# Preprocessing

This notebook does some pre-processing of the unstructured data gathered by the scraper.

In [None]:
import json
import re
import os
from datetime import date
import time
import sys

import pandas as pd
import numpy as np
import networkx as nx

from googleapiclient.discovery import build
from googleapiclient.errors import HttpError

KEY_LOC = '../../credentials/api_key.txt'
with open(KEY_LOC, 'r') as f:
    DEVELOPER_KEY = f.read()

youtube = build('youtube', 'v3', developerKey=DEVELOPER_KEY)

In [None]:
scrape_path = '../../data/scrape_results'
outdir = '../../data/derived_data/analysis'
queries = False

if not os.path.isdir(outdir):
    os.mkdir(outdir)

# import the raw video info json
video_info = pd.read_json(os.path.join(scrape_path, 'video_info.json'),
                   orient='index')
video_info.reset_index(inplace=True)
video_info.rename(index=str, columns={"index": "video_id"}, inplace=True)
video_info.to_csv(os.path.join(outdir, 'video_info.csv'),
                index=False)

### Make an adjacency list 

Combine the BFS tree searches into one big ol' adjacency list

In [None]:
# dictionary of out-edges
adj_dict = {}

# populate the dictionary
for folder in os.listdir(scrape_path):
    if not os.path.isdir(os.path.join(scrape_path, folder)):
        continue
        
    with open(os.path.join(scrape_path, folder, 'search_info.json'), 'r') as f:
        search_info = json.load(f)
        
    for video_id in search_info:
        if video_id in adj_dict:
            adj_dict[video_id].union(set(search_info[video_id]['recommendations']))
        else:
            adj_dict[video_id] = set(search_info[video_id]['recommendations'])

# save as adjacency list
f = open(os.path.join(outdir, 'adjacency_list.txt'), 'w')
for video_id in adj_dict:
    line = "{} {}".format(video_id, " ".join(adj_dict[video_id]))
    f.write(line + "\n")
f.close()

### Make a channel adjacency list

Since our classification of channels is based on _channels_, not _videos_ it makes more sense to analyze the _channel_ recommendation graph when it comes to political leaning.

In [None]:
# set up a dataframe of out-edges for each video_id
adj_df = pd.DataFrame.from_dict(adj_dict, orient='index')\
         .reset_index()\
         .rename(columns={'index': 'video_id'})
#adj_df['out_edges'] = adj_df[[0, 1]].values.tolist().drop(columns=[0,1])

# wide -> long
adj_df = pd.melt(adj_df, id_vars=['video_id'], value_vars=[0,1], var_name='child_no',
                 value_name='child_id')

# join in channel information
adj_df = adj_df.merge(video_info[['video_id', 'channel']], on='video_id')\
    .rename(columns={'channel': 'parent_channel'})\
    .merge(video_info[['video_id', 'channel']], left_on='child_id', right_on='video_id', suffixes=('', '_right'))\
    .drop(columns=['video_id_right'])\
    .rename(columns={'channel': 'child_channel'})
    
# aggregate to channel level
channel_adj = adj_df.filter(['parent_channel', 'child_channel'])\
                    .groupby(['parent_channel'])\
                    .agg(lambda x: list(x))\
                    .assign(out_deg = len('child_channel'))\
                    .reset_index()
                
# save as csv
channel_adj.to_csv(os.path.join(outdir, 'channel_adj.csv'), index=False)

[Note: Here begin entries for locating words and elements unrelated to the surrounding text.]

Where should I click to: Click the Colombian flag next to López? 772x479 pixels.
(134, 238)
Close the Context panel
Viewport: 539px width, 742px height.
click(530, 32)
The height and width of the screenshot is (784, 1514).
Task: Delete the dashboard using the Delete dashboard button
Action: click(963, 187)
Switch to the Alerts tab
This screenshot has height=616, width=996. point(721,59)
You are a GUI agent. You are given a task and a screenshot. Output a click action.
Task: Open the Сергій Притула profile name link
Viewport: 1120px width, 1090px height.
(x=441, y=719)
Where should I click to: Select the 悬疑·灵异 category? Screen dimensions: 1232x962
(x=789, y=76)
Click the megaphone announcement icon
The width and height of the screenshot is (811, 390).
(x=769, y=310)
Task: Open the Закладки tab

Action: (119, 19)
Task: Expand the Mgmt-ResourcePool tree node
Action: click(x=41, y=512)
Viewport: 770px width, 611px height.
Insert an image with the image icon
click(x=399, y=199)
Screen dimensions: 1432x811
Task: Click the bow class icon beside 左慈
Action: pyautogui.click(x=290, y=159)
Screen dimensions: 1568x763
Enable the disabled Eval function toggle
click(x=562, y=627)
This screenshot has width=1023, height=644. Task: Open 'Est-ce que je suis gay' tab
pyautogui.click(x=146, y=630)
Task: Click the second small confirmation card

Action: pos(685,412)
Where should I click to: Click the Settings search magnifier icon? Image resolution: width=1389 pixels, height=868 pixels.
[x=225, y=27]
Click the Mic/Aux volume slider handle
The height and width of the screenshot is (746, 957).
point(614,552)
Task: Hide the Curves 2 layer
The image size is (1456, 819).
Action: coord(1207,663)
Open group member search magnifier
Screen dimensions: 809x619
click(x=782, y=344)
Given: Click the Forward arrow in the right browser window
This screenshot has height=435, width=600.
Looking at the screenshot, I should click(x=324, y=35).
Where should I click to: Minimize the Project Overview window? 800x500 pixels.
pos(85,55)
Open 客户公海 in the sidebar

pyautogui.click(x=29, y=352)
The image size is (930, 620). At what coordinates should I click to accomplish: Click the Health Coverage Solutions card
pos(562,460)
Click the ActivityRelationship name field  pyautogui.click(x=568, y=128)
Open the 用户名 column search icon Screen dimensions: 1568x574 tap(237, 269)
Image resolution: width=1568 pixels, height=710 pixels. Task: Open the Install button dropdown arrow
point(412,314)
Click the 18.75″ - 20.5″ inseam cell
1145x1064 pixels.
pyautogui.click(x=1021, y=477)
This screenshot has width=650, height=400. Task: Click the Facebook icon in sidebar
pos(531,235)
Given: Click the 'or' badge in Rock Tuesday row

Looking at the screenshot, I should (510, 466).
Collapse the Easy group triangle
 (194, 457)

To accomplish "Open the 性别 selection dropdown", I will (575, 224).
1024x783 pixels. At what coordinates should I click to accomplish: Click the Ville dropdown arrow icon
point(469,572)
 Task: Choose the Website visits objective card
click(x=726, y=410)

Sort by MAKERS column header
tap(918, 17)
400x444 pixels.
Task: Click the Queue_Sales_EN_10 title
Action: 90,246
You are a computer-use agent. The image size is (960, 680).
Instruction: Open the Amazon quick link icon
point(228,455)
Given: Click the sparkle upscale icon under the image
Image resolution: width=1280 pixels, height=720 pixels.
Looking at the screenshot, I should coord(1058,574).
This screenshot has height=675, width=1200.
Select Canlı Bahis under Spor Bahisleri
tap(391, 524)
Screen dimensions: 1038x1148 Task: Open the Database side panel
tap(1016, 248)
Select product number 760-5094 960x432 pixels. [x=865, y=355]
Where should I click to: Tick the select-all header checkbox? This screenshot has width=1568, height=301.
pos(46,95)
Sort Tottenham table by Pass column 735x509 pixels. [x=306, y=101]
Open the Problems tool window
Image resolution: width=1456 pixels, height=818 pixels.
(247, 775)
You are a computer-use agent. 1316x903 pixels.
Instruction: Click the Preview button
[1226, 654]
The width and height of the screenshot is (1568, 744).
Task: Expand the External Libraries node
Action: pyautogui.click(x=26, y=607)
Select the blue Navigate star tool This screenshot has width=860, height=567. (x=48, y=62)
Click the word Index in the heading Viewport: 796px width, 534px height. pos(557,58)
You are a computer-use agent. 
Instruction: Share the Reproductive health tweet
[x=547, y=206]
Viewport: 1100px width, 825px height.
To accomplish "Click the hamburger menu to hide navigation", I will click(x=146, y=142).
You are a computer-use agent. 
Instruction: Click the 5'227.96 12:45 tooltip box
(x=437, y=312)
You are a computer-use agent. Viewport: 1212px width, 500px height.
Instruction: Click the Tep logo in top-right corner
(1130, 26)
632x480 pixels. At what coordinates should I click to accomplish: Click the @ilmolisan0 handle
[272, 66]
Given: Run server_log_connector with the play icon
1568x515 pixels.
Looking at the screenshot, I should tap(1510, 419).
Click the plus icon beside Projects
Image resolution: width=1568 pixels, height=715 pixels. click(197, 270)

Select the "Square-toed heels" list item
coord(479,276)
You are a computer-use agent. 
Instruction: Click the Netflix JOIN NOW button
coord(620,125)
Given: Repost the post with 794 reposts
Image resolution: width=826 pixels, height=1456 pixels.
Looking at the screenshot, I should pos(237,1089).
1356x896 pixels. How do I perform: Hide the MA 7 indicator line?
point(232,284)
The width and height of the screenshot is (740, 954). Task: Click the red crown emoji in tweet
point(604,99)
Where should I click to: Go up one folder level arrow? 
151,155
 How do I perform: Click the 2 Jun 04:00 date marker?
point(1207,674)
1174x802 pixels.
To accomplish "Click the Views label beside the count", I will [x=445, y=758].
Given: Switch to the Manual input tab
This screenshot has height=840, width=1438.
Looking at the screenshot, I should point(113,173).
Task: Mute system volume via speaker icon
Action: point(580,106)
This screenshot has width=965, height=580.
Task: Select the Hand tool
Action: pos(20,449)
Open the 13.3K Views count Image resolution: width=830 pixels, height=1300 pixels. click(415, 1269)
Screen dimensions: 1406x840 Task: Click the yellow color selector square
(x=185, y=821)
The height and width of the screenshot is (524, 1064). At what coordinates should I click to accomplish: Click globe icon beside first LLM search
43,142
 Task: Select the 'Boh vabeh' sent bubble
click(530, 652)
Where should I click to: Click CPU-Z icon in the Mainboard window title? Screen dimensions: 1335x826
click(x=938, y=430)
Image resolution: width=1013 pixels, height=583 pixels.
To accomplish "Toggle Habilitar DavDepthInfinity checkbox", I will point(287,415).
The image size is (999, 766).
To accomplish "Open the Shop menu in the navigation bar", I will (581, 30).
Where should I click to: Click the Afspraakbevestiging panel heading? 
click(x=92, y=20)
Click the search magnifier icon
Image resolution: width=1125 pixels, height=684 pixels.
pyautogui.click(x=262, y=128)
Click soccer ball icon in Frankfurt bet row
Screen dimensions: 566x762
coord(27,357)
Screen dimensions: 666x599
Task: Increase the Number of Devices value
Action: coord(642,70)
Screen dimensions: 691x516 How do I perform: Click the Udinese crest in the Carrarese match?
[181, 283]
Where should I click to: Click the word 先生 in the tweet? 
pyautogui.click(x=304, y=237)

# save as comma-delimited adjacency list
f = open(os.path.join(outdir, 'channel_adj.txt'), 'w')
for row in channel_adj.iterrows():
    row_data = row[1]
    line = '{},{}'.format(row_data.parent_channel, ",".join(row_data.child_channel))
    f.write(line + '\n')
f.close()

### Make search info dataframe

The json search_info format was nice for scraping, not nice for analyzing. Pack it into one csv.

In [None]:
columns = ['video_id', 'recommendations', 'depth', 'search', 'query',
           'search_splits', 'search_depth', 'root_video']
result = pd.DataFrame(columns=columns)

for folder in os.listdir(scrape_path):
    if not os.path.isdir(os.path.join(scrape_path, folder)):
        continue
    
    with open(os.path.join(scrape_path, folder, 'params.json'), 'r') as f:
        params = json.load(f)
    
    filepath = os.path.join(scrape_path, folder, 'search_info.json')
    search_df = pd.read_json(filepath, orient='index').reset_index()
    search_df.rename(index=str, columns={'index': 'video_id'}, inplace=True)
    
    search_df['search'] = folder
    search_df['search_splits'] = params['n_splits']
    search_df['search_depth'] = params['depth']
    search_df['scrape_date'] = params['date']
    
    if queries:
        search_df['query'] = folder.split("_")[0]
        search_df['root_video'] = folder.split("_")[-1]
    else:
        search_df['root_video'] = folder
    
    result = result.append(search_df, ignore_index=True)
    
result.to_csv(os.path.join(outdir, 'search_info.csv'), index=False)

### In-degrees

In [None]:
# open adjacency list
f = open(os.path.join(outdir, 'adjacency_list.txt'), 'r')

in_degrees = {}
out_degrees = {}

for line in f.read().splitlines():
    out_degrees[line.split(" ")[0]] = len(line.split(" ")[1:])
    for ix, video_id in enumerate(line.split(" ")):
        if ix == 0 or video_id == "":
            continue
        if video_id in in_degrees:
            in_degrees[video_id] += 1
        else:
            in_degrees[video_id] = 1
            
in_deg = pd.DataFrame.from_dict(in_degrees, orient="index")
in_deg = in_deg.rename(index=str, columns={0: 'in_deg'})

out_deg = pd.DataFrame.from_dict(out_degrees, orient="index")
out_deg = out_deg.rename(index=str, columns={0: 'out_deg'})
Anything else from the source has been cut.